The glider that was actually named and sent overseas did land in europe, but it landed elsewhere with a much different payload. The original glider landed with a fifty seven millimeter British anti-tank gun, presumably a QF six pounder, and crew and ammunition for the endeavour. Unlike the glider that carried General Pratt to his fate, this glider landed with the use of a deceleration parachute on an uphill slope and apparently received no damage at all (2). Gliders were designed to be multi-use, but to the industrial powerhouse known as the United States, it was easier to just make more. This led to the vast majority of even the more pristine gliders being left on the fields of normandy until they could be removed and scrapped.
Although neither aircraft was recovered entirely, especially in the case the replacement Falcon, the fabric insignia of the screaming eagle and logo from the substitute is on display in a museum dedicated to the late General in Campbell, Kentucky (3). In Greenville, Michigan, the old school house just off from downtown has a replica of a CG-4A with cutaways and clear sections to view the internals. Also in this museum lie detachable fuel canisters designed for fighters, and an empty mustard gas bomb, among other memorabilia, all built at Gibsons plant. The plant itself was bought out by Electrolux, and then the whole factory moved out many decades ago, the building changed hands over the past several years. The local economy took a huge hit when the factory left, but recently the city has made a come back and appears to be doing just fine.
A region such as Michigan and the Midwest is rich with historical significance. Our industrial powerhouse once being the pride of the Allies. Michigan and the surrounding states were known for everything from tanks, to powerful tank destroyers, to aircraft that rained hell from above, and many of the men to serve with them. It takes a special eye to realize that even the smallest of towns can have, or had, unsuspecting facilities that held unexpected roles in the conflict. In the second World War, everyone did their part, big or small. Total war is an ugly thing, but it leaves no corner of the country barren of history, and the memories of even the smallest town can cast shadows from the past that only need a chance to share their stories.
- “The Fighting Falcon.” The Fighting Falcon, 2002, . Accessed 4 Nov. 2019.
- Spencer, Leon B. The Death of General Don F. Pratt. The Death of General Don F. Pratt
- “Silent Partner of the Plane.” Popular Science, February 1944, p. 98.
- Chicago Daily Tribune (1923-1963); Jun 8, 1944; ProQuest Historical Newspapers: Chicago Tribune pg. 1
- Day, Charles L. “The National World War II Glider Pilots.” The National World War II Glider Pilots.
- Lyon, Jeff Chicago Tribune (1963-1996); Dec 3, 1995; ProQuest Historical Newspapers: Chicago Tribune pg.

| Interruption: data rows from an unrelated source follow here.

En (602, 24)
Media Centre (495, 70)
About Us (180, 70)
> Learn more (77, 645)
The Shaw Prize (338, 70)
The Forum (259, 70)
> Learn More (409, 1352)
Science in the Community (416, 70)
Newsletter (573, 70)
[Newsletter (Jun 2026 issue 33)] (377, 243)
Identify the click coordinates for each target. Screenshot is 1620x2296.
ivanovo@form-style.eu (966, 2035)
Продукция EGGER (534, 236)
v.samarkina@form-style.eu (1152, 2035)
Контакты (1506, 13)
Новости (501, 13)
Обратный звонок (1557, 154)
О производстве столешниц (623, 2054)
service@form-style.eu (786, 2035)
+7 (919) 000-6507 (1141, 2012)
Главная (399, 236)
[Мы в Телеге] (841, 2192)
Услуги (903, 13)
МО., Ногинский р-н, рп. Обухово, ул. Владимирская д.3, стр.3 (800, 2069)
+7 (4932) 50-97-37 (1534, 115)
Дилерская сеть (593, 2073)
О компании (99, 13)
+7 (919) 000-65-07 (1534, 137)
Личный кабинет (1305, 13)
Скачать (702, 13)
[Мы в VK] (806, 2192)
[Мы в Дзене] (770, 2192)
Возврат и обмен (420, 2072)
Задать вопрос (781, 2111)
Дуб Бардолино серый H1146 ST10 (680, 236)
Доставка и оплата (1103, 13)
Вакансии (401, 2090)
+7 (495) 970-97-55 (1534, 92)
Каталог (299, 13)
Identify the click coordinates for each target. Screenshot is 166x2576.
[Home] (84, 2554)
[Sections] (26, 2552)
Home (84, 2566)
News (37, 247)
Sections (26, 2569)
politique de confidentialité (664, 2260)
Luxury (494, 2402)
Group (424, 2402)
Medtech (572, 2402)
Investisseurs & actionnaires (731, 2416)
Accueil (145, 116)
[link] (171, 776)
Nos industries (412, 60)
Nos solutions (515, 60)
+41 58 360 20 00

SM12
- Jackson, David D.“WWII US glider manufacturing sites.”Warbirds and Airshows. Retrieved: 30 May 2015.
- Jones, Meg (2018) The highest-ranking U.S. soldier killed on D-Day in Normandy was a University of Wisconsin alum Milwaukee Journal Sentinel
- Haskett, Norman. The Daily Chronicles of World War II: 365 Days of Text and Images That Capture the Conflict in Every Theater. Norm Haskett Designs, LLC, 2016.